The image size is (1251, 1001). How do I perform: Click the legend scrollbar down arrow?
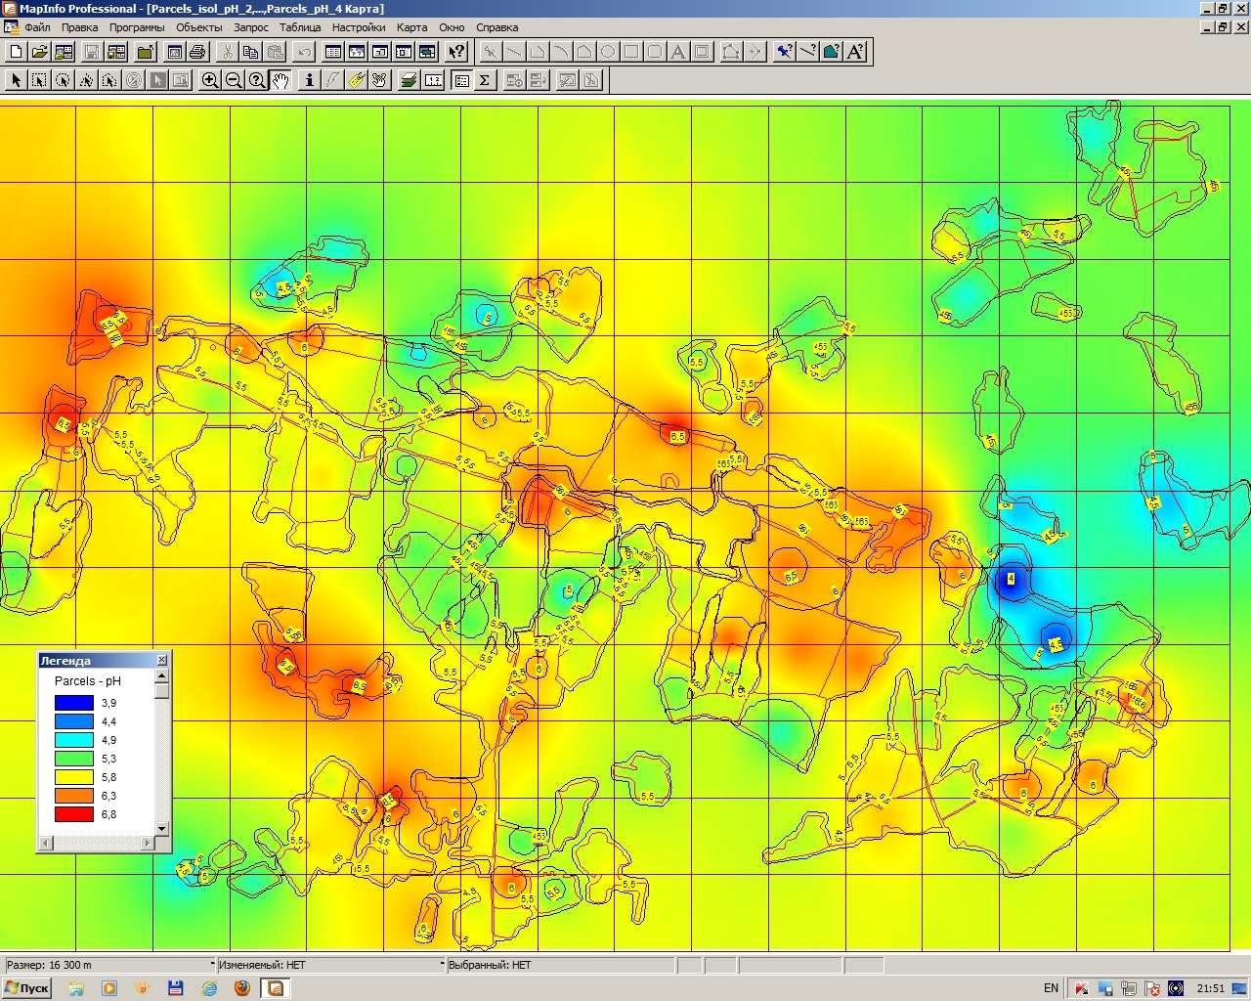pyautogui.click(x=162, y=829)
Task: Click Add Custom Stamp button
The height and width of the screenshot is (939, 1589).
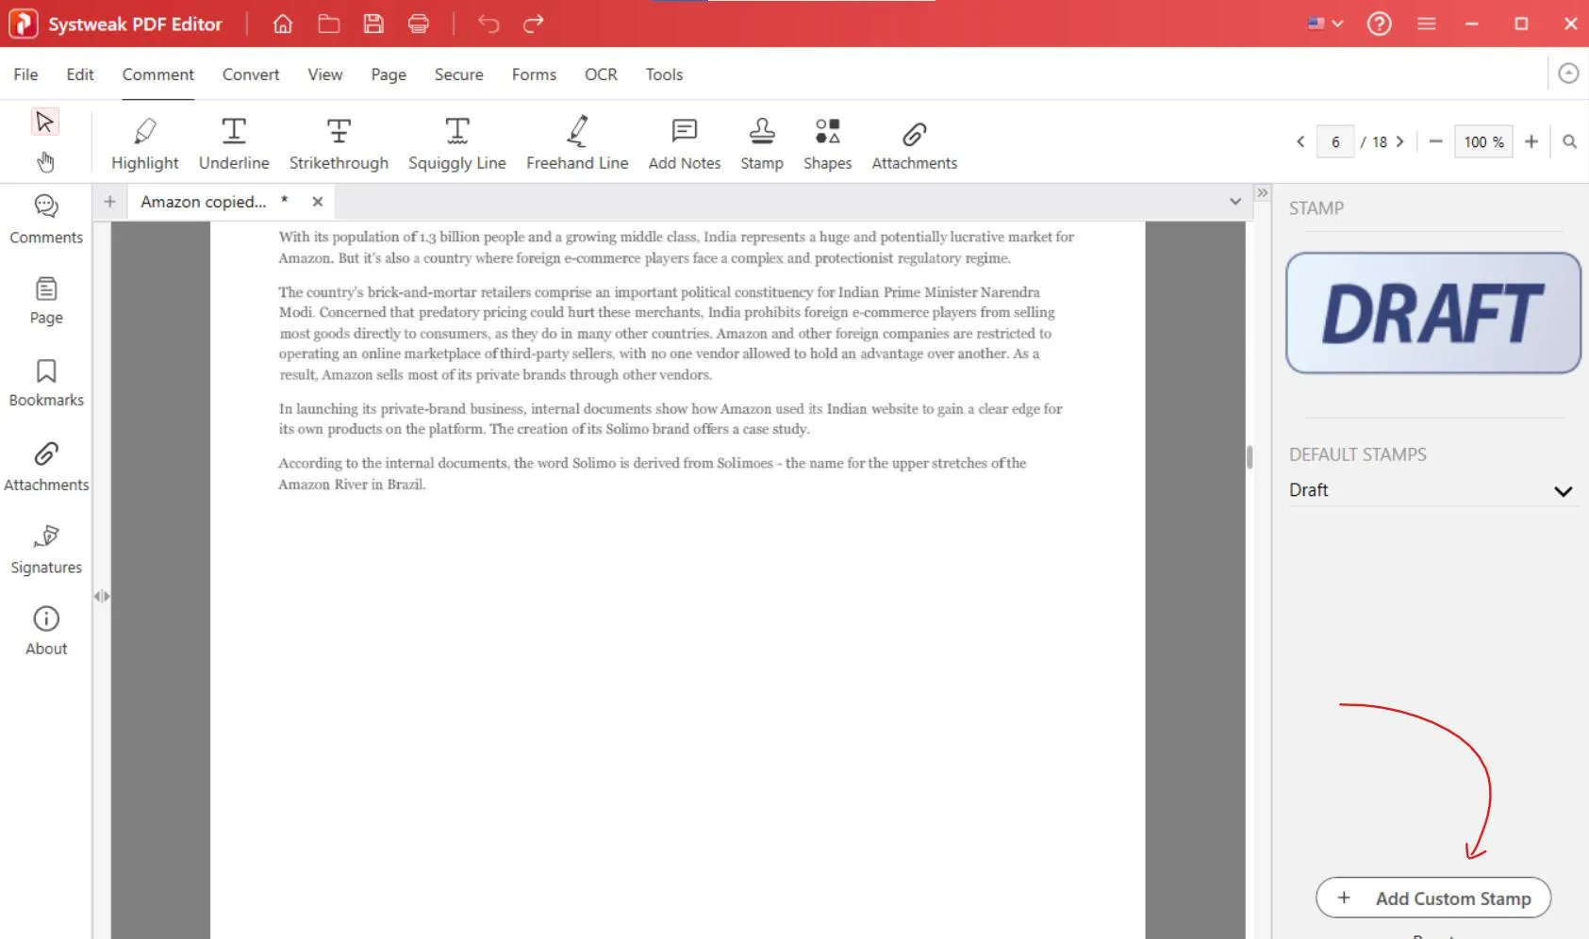Action: [1433, 898]
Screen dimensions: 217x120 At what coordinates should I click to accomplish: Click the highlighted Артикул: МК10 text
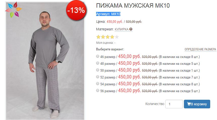[108, 14]
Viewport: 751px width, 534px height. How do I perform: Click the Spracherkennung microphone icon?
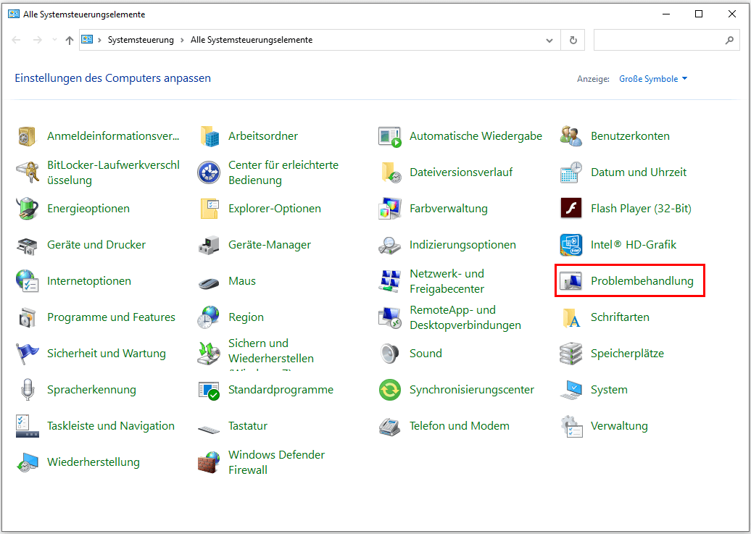point(28,390)
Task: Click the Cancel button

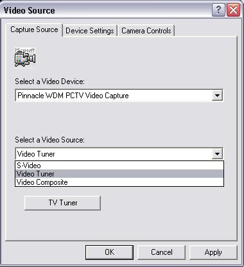Action: [161, 252]
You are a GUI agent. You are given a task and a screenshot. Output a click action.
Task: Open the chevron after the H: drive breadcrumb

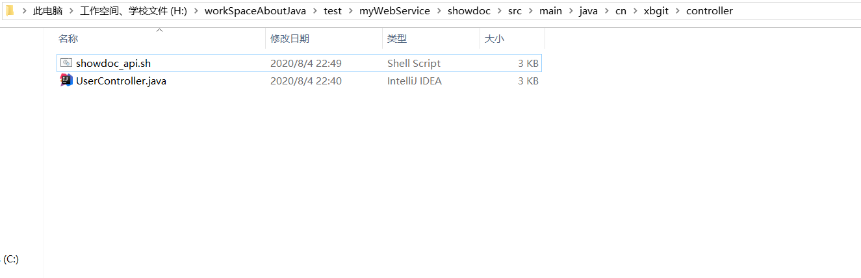tap(196, 11)
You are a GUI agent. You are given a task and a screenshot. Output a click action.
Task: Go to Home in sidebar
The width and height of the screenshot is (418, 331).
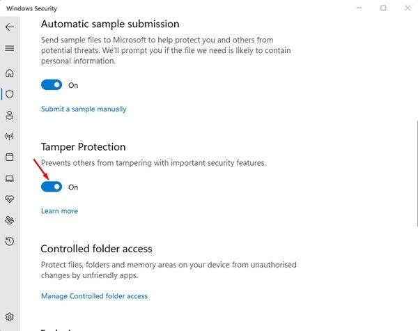10,72
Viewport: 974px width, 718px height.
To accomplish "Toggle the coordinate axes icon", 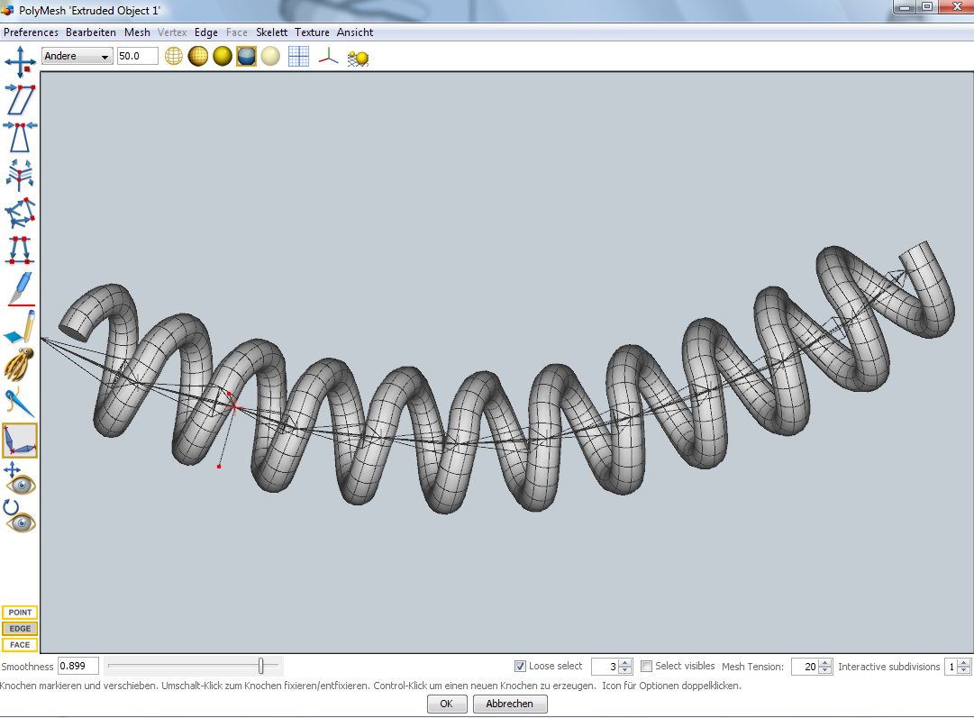I will coord(330,56).
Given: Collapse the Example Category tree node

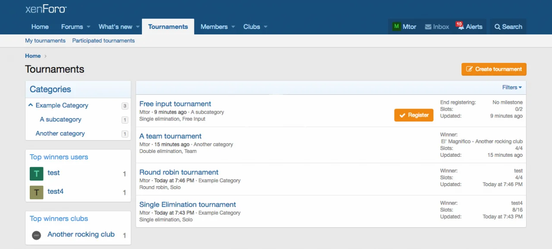Looking at the screenshot, I should (x=31, y=105).
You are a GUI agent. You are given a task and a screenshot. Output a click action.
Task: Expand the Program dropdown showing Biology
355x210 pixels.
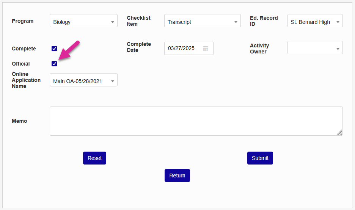point(83,22)
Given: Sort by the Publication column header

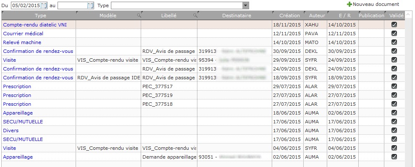Looking at the screenshot, I should point(371,16).
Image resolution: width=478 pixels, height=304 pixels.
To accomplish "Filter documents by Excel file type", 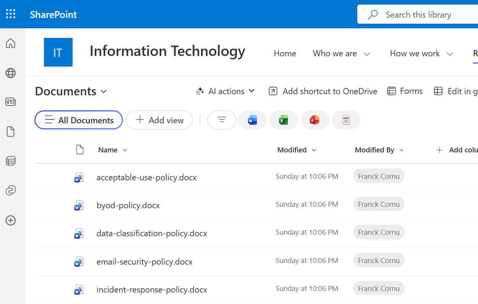I will click(284, 120).
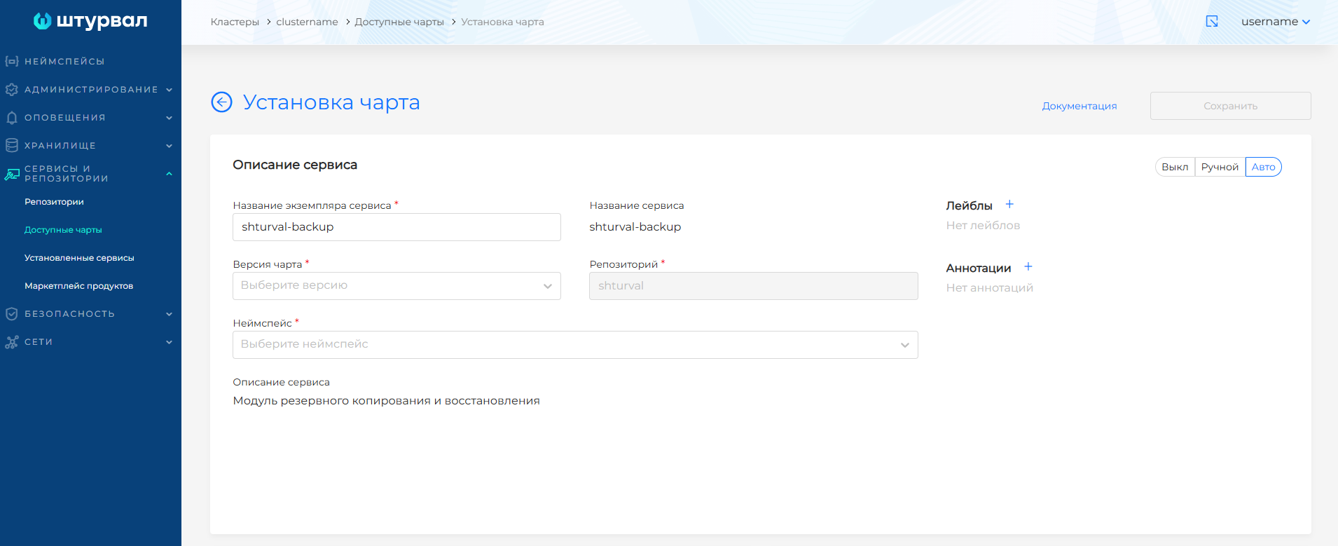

________________________________________

__Task prompt__.
What's needed is an exact copy of the lines above from the one with "Task: Click the Cancel button" through the one with "Task: Go to Home in sidebar", both included; the pictures stay out.

__Reply__.
Task: Click the Cancel button

Action: [161, 252]
You are a GUI agent. You are given a task and a screenshot. Output a click action.
Task: Open the chevron after the H: drive breadcrumb

tap(196, 11)
You are a GUI agent. You are given a task and a screenshot. Output a click action.
Task: Go to Home in sidebar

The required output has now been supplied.